Abstract:
Background Kawasaki disease (KD) is a febrile systemic vasculitis of unknown etiology and a common cause of acquired heart disease in children. However, the relationship between presence of digestive symptoms and coronary artery lesions in Kawasaki disease is not clear .
Objective To explore the clinical characteristics of gastrointestinal symptoms in children with Kawasaki disease and analyze factors associated with occurrence of coronary artery lesions.
Methods Clinical data about children with acute Kawasaki disease diagnosed clearly in the Department of Pediatrics of the First Affiliated Hospital of Anhui Medical University from January 2016 to December 2020 were collected. According to the presence or absence of gastrointestinal symptoms, the children were divided into with gastrointestinal symptoms group and without gastrointestinal symptoms group. The general data, laboratory indicators, and risk factors associated with coronary artery lesions were compared between the two groups.

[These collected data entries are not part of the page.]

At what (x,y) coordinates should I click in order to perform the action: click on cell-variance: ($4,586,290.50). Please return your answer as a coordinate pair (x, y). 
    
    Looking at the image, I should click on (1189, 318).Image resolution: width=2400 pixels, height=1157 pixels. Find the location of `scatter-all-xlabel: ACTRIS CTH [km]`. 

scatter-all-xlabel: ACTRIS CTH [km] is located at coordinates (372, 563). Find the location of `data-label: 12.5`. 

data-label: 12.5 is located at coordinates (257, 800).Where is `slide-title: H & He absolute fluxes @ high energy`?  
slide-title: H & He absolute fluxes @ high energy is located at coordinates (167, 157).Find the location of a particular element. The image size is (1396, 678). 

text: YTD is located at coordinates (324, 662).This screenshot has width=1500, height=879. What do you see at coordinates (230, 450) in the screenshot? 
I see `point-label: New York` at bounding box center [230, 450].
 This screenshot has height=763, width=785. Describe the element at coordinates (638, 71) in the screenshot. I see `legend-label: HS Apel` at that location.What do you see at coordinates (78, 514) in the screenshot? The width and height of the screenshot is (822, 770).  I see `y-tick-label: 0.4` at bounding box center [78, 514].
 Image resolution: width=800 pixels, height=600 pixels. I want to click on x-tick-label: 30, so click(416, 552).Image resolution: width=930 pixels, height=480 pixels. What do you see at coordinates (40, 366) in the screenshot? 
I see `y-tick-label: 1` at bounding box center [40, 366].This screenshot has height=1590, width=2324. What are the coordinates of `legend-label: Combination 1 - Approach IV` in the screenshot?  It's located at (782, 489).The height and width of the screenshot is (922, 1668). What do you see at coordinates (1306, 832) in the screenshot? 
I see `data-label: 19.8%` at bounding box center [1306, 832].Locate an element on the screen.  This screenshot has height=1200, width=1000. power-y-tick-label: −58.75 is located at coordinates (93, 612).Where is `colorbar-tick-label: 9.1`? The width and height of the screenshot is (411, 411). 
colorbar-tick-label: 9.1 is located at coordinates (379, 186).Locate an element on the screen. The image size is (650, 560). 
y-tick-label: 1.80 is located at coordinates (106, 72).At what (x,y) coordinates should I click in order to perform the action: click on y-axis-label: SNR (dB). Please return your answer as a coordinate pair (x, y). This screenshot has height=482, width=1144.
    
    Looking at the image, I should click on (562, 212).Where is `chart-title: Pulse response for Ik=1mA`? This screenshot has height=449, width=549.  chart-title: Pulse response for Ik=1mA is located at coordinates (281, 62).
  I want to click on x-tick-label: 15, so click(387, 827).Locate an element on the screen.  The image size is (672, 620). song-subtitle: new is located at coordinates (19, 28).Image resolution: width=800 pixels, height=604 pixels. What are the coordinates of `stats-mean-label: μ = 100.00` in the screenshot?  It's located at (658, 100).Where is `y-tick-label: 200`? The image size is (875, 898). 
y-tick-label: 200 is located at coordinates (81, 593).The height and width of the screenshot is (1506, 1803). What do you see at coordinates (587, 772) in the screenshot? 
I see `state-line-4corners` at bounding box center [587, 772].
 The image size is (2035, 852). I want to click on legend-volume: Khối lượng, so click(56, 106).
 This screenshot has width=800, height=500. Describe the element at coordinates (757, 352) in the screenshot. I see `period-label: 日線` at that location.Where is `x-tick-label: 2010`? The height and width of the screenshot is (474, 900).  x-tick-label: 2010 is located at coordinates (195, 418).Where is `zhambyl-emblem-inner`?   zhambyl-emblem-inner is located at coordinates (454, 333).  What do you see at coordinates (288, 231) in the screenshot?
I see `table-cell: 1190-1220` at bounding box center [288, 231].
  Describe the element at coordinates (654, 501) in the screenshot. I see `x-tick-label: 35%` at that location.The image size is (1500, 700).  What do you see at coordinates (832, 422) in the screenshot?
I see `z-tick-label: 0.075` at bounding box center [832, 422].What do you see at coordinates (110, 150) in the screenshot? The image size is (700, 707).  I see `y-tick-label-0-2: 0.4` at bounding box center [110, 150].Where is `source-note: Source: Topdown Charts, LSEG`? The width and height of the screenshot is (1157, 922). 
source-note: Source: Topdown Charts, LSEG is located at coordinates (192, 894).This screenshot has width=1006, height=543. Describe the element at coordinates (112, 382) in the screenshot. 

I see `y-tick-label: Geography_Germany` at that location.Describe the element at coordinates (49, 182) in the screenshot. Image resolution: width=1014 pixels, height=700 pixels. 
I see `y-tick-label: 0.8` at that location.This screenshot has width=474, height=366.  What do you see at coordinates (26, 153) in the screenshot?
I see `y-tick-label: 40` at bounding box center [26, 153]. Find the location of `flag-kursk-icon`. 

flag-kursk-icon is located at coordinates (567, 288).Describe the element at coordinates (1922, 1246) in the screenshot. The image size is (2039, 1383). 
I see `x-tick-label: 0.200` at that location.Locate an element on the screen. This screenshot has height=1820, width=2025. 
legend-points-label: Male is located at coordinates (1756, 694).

Results Totally 269 cases were selected, including 152 males and 117 females, aged from 2 months to 10 years. There were significant differences in age, cervical lymphadenopathy, coronary artery dilation, delayed treatment with intravenous immunoglobulin (IVIG), white blood cell count, immunoglobulin, serum ferritin, hemoglobin, and complement C4 levels between the two groups (all P<0.05). Multivariate logistic regression analysis showed that the presence of gastrointestinal symptoms (OR=2.807, 95% CI: 1.055-7.465), age<6 years (OR=3.806, 95% CI: 1.094-13.234), time of first IVIG injection ≥ 10 d (OR=4.592, 95% CI: 1.095-19.262), platelets ≥400 × 109/L (OR=6.005, 95% CI: 1.619-22.273) were independently associated with concomitant coronary artery disease in children with KD (all P<0.05).
Conclusion Gastrointestinal symptoms in children with Kawasaki disease are more common in infants and toddlers. Gastrointestinal symptoms, age<6 years, time of first IVIG injection ≥10 d, and platelets≥400 × 109/L are associated with concomitant coronary artery lesions in children with Kawasaki disease.